Etymology and usage of rugs

Etymology and usage

The term carpet comes from Old French carpite. One derivation of the term states that the French term came from the Old Italian carpita, from the verb “carpire” meaning to pluck. The Online Etymology Dictionary states that the term “carpet” was first used in English in the late 13th century, with the meaning “coarse cloth”, and by the mid-14th century, “tablecloth, [or] bedspread”.The Online Etymology Dictionary states that the term comes “…from Old French carpite “heavy decorated cloth, carpet,” from Medieval Latin or Old Italian carpita “thick woolen cloth,” probably from Latin carpere “to card, pluck,” probably so called because it was made from unraveled, shred[d]ed, “plucked” fabric”. The meaning of the term “carpet” shifted in the 15th century to refer to floor coverings.

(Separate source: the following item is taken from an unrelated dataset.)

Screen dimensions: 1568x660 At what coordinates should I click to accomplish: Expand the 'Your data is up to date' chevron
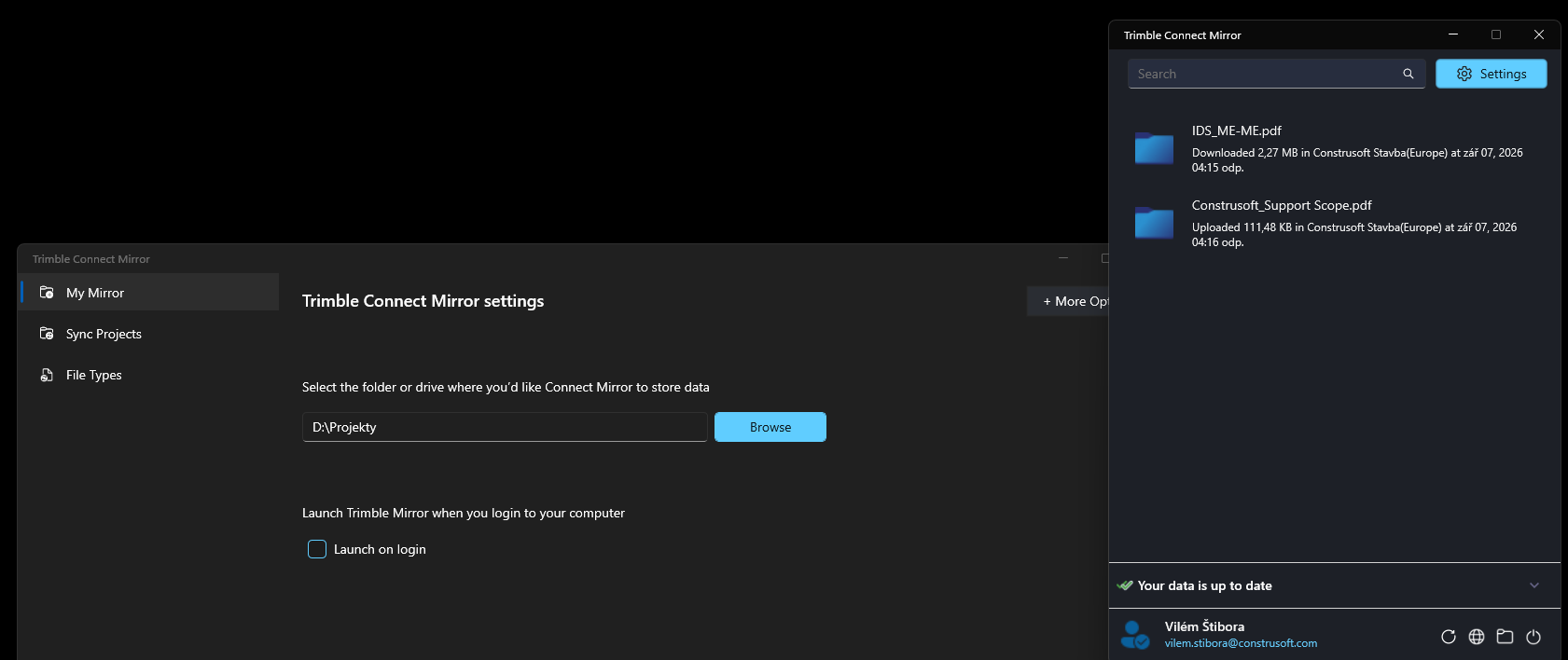pos(1534,585)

The term “carpet” is often used interchangeably with the term “rug”. Some sources define a carpet as stretching from wall to wall.Another definition treats rugs as of lower quality or of smaller size, with carpets quite often having finished ends. A third common definition is that a carpet is permanently fixed in place while a rug is simply laid out on the floor. Historically, the term “carpet” was also applied to table and wall coverings, as carpets were not commonly used on the floor in European interiors until the 15th century.

The term “rug” was first used in English in the 1550s, with the meaning “coarse fabric”. The term is of “…Scandinavian origin; compare Norwegian dialectal rugga “coarse coverlet,” from Old Norse rogg “shaggy tuft,” from Proto-Germanic *rawwa-, perhaps related to rag (n.) and rough (adj.).”The meaning of “rug” “…evolved to “coverlet, wrap” (1590s), then “mat for the floor” (1808)”.